======== LISTED RECORDS

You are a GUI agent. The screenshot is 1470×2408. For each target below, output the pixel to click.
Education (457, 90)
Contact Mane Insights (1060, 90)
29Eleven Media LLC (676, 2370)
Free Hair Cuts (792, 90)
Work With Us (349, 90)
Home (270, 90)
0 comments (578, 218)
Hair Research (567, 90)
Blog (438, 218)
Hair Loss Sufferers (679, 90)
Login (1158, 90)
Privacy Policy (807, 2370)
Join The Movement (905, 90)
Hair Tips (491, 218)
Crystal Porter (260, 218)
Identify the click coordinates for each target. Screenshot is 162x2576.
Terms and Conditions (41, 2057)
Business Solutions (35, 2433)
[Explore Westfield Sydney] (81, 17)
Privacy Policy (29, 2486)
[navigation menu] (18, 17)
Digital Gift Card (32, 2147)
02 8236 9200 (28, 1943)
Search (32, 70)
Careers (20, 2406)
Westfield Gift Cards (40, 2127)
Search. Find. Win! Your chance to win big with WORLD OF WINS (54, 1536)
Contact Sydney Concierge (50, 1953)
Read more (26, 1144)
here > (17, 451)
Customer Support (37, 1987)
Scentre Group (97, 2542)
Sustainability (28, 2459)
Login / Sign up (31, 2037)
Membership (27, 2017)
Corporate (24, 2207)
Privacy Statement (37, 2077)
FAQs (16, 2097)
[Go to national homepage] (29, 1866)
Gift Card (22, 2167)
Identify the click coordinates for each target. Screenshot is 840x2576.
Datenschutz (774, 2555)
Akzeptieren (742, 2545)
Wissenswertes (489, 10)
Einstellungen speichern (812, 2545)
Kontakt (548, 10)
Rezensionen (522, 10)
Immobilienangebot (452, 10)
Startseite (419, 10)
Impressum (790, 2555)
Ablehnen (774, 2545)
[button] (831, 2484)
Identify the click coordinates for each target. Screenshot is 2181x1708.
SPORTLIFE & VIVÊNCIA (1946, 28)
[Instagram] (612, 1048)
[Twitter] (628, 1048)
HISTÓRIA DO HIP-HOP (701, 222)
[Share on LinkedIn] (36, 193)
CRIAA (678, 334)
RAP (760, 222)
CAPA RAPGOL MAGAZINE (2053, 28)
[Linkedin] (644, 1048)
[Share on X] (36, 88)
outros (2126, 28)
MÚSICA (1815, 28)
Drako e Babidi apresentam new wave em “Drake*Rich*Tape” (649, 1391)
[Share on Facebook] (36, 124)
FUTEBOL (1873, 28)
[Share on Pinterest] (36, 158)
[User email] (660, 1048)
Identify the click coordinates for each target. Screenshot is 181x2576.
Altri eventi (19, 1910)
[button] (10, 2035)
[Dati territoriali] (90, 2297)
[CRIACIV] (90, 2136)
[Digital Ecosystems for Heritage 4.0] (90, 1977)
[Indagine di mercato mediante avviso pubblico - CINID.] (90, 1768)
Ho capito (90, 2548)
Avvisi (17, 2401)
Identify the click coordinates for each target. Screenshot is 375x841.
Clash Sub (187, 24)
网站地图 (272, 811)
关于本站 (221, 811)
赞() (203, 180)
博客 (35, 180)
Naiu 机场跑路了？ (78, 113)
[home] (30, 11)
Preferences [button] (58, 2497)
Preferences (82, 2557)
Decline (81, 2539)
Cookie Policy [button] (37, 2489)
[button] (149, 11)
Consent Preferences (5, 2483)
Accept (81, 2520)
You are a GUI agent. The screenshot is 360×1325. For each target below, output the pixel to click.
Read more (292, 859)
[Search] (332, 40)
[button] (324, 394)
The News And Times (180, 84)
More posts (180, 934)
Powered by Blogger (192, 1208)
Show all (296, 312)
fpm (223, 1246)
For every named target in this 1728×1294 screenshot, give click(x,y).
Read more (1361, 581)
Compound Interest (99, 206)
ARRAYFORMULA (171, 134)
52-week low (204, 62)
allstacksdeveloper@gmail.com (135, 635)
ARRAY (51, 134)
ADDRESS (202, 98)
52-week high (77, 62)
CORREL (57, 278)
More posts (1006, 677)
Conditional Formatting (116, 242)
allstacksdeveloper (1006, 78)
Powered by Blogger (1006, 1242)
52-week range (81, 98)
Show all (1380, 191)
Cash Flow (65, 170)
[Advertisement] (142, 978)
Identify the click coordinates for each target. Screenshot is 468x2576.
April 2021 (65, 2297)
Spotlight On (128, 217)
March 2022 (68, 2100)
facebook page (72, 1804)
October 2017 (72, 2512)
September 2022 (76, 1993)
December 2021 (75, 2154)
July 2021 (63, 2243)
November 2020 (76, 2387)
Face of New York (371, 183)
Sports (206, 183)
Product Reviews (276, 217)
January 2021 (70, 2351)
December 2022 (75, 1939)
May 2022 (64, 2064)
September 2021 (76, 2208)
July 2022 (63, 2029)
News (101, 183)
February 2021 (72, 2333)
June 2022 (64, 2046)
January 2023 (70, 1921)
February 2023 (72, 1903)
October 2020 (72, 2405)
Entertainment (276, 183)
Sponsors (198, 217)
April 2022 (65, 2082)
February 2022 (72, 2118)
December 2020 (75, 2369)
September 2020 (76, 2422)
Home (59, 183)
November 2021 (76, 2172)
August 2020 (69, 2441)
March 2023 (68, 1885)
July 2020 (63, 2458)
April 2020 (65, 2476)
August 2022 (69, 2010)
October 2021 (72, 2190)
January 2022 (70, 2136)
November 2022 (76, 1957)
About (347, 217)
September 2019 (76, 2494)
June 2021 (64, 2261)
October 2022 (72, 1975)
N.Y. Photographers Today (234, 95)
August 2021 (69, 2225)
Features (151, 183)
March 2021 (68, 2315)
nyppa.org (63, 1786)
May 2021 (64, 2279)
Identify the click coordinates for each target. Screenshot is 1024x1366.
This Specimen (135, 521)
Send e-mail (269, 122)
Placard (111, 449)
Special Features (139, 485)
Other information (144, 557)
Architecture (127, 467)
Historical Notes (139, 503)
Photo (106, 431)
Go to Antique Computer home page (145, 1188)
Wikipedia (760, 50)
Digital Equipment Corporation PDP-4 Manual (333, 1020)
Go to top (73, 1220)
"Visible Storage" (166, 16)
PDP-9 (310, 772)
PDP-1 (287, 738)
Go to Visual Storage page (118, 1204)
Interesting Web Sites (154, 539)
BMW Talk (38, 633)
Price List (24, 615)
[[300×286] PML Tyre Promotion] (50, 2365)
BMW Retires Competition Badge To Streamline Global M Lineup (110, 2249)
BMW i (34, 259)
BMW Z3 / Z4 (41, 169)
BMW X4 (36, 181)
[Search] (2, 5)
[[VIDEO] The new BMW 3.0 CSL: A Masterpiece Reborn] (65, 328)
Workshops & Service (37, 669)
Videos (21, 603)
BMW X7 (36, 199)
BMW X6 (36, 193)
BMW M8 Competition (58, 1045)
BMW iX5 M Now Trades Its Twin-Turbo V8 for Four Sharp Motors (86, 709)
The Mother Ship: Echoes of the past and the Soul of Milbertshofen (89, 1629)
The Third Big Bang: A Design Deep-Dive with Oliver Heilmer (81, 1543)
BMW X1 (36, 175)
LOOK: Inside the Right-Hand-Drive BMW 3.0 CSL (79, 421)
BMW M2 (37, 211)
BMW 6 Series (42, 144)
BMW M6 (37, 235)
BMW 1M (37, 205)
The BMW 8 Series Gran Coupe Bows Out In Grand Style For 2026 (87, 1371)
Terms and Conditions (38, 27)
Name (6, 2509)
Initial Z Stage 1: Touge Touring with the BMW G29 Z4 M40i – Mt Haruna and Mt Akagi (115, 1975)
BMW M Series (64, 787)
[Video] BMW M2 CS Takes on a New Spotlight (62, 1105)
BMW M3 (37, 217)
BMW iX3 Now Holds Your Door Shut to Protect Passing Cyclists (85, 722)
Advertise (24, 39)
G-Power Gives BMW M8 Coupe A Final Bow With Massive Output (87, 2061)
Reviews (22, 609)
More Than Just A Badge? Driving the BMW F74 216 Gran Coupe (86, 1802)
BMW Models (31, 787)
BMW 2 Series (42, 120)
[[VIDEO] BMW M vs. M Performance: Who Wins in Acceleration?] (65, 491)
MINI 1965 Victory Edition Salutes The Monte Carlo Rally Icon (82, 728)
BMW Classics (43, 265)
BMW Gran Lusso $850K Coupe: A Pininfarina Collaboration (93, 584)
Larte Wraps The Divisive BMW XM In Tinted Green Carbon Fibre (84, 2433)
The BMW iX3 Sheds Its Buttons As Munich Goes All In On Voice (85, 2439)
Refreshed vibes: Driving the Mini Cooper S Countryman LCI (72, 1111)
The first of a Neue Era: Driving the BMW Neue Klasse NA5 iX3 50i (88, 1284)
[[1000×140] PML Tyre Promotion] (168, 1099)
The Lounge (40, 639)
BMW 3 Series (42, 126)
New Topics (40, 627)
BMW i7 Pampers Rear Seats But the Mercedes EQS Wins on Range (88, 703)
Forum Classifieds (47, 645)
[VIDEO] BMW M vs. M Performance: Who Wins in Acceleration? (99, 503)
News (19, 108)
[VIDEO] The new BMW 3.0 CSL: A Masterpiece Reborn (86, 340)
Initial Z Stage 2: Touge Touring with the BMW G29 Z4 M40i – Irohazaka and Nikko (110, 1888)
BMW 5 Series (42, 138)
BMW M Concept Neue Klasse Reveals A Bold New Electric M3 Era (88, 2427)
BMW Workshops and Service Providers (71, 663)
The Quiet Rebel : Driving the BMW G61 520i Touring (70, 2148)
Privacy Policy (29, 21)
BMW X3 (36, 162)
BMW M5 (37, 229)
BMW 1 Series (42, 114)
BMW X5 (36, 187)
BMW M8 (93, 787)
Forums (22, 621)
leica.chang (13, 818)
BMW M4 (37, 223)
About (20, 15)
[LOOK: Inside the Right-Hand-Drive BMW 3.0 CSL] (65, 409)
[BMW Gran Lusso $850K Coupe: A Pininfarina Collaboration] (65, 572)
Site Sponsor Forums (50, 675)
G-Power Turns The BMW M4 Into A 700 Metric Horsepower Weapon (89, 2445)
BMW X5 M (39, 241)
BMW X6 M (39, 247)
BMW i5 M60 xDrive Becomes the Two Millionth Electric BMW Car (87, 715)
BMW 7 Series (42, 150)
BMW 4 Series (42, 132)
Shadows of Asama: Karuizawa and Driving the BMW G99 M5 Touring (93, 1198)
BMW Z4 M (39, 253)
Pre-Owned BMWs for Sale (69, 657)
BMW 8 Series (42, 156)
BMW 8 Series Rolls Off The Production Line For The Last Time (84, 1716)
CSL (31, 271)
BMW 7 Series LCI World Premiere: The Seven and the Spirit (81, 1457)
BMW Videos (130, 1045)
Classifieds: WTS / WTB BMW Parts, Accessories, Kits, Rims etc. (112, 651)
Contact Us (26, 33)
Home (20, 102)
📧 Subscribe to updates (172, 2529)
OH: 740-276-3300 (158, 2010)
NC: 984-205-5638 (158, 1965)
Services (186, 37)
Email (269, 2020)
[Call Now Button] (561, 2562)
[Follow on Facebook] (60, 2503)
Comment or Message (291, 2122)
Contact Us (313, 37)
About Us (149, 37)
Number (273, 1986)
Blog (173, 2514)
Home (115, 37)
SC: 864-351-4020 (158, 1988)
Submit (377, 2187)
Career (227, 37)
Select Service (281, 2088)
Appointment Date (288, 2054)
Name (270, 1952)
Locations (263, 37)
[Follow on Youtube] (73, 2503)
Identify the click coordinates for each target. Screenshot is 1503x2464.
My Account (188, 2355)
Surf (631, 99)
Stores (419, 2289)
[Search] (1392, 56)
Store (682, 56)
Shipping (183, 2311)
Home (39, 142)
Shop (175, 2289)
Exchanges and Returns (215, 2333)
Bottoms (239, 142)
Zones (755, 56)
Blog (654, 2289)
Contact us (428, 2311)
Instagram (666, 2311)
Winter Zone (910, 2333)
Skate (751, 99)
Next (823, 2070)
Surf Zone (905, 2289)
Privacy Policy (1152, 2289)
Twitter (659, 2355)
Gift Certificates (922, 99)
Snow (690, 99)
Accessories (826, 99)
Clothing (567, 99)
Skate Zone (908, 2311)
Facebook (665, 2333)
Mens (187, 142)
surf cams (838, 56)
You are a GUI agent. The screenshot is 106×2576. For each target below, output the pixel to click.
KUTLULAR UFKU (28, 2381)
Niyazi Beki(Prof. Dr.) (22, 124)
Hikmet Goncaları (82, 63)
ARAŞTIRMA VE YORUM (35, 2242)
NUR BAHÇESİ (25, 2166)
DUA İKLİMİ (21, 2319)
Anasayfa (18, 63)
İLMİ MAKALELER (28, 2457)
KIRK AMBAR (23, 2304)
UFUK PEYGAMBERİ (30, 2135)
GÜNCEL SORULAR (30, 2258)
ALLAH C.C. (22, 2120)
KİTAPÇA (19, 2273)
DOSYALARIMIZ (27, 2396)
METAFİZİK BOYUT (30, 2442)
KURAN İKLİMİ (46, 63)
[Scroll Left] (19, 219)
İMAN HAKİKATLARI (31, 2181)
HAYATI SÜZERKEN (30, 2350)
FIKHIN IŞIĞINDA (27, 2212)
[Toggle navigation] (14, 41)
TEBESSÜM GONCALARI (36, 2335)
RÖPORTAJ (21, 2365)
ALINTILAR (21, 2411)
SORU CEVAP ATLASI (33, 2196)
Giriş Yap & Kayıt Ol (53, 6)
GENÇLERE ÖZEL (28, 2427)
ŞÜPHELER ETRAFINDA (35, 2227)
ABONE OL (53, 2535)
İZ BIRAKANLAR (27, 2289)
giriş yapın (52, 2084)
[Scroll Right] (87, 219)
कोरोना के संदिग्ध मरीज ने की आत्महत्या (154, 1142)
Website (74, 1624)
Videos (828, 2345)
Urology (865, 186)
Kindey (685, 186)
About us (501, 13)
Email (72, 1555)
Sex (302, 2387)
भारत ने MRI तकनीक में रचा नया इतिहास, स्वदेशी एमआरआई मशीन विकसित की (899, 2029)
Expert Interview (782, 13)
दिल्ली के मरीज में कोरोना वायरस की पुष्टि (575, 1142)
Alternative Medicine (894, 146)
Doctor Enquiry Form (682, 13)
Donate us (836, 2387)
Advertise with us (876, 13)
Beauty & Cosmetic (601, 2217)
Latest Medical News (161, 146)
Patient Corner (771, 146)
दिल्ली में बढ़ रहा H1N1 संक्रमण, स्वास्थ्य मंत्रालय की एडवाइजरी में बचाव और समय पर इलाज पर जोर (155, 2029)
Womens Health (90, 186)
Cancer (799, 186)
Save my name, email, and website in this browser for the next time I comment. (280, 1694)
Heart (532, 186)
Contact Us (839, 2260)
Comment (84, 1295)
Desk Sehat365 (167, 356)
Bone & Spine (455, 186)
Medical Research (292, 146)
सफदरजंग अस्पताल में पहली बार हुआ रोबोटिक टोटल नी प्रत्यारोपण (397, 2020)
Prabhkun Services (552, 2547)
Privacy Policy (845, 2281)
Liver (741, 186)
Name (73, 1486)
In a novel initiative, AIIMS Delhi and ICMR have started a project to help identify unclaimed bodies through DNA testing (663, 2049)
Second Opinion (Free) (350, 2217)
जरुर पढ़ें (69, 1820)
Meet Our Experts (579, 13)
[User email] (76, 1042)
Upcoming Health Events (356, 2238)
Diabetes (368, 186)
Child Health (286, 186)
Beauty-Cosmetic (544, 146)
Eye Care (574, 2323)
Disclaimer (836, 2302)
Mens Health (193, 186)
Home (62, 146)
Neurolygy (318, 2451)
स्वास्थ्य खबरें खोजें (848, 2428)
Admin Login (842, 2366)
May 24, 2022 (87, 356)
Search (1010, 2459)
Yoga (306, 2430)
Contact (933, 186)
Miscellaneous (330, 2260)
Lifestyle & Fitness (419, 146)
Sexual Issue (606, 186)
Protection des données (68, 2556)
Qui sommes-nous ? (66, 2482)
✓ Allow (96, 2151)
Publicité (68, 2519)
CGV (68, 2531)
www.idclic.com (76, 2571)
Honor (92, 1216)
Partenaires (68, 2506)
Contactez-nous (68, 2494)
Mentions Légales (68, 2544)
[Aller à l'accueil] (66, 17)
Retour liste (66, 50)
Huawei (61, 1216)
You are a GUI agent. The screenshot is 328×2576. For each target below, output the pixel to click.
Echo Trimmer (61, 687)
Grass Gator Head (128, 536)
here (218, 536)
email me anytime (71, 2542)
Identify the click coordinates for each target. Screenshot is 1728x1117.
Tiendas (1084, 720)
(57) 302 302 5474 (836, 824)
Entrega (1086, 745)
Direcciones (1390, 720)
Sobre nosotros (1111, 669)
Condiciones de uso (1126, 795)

================

- TASK ITEM -
Above are the records. Copy the lines beginning at the one that has "BMW 6 Series (42, 144)" and ending with the one that has "BMW M3 (37, 217)", unchanged.

- ANSWER BELOW -
BMW 6 Series (42, 144)
BMW M6 (37, 235)
BMW 1M (37, 205)
The BMW 8 Series Gran Coupe Bows Out In Grand Style For 2026 (87, 1371)
Terms and Conditions (38, 27)
Name (6, 2509)
Initial Z Stage 1: Touge Touring with the BMW G29 Z4 M40i – Mt Haruna and Mt Akagi (115, 1975)
BMW M Series (64, 787)
[Video] BMW M2 CS Takes on a New Spotlight (62, 1105)
BMW M3 (37, 217)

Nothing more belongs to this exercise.